TASK ITEM: Output the line that contains "Privacy Policy (625, 1098)" and every line after it to the end of the entries, with nothing added or left out.

*** Begin section ***

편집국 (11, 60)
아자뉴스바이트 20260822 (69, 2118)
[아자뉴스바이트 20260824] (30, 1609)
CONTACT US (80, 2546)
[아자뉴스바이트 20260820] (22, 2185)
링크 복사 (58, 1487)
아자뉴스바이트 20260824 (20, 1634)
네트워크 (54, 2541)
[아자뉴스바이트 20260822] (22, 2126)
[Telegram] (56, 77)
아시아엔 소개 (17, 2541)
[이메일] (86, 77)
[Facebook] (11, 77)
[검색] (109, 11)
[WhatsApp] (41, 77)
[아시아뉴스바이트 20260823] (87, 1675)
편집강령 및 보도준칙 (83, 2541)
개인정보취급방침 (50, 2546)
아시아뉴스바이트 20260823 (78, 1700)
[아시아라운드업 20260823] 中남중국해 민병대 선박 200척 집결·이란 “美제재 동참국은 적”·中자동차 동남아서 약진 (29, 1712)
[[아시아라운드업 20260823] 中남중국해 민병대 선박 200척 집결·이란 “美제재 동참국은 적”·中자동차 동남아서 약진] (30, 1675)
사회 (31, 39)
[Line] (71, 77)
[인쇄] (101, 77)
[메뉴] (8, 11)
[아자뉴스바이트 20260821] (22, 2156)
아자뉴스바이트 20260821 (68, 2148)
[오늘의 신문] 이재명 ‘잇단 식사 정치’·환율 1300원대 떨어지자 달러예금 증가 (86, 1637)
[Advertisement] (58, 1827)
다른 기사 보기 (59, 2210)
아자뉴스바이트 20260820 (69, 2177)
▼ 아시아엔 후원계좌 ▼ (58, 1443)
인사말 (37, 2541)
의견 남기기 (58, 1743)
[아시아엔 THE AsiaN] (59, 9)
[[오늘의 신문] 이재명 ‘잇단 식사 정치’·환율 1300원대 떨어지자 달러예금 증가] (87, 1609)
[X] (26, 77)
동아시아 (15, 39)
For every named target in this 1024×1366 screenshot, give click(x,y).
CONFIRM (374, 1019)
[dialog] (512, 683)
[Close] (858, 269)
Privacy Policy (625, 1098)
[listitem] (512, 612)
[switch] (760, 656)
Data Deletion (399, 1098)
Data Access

*** End section ***

SOLUTION TO THE PROBLEM:
Privacy Policy (625, 1098)
[listitem] (512, 612)
[switch] (760, 656)
Data Deletion (399, 1098)
Data Access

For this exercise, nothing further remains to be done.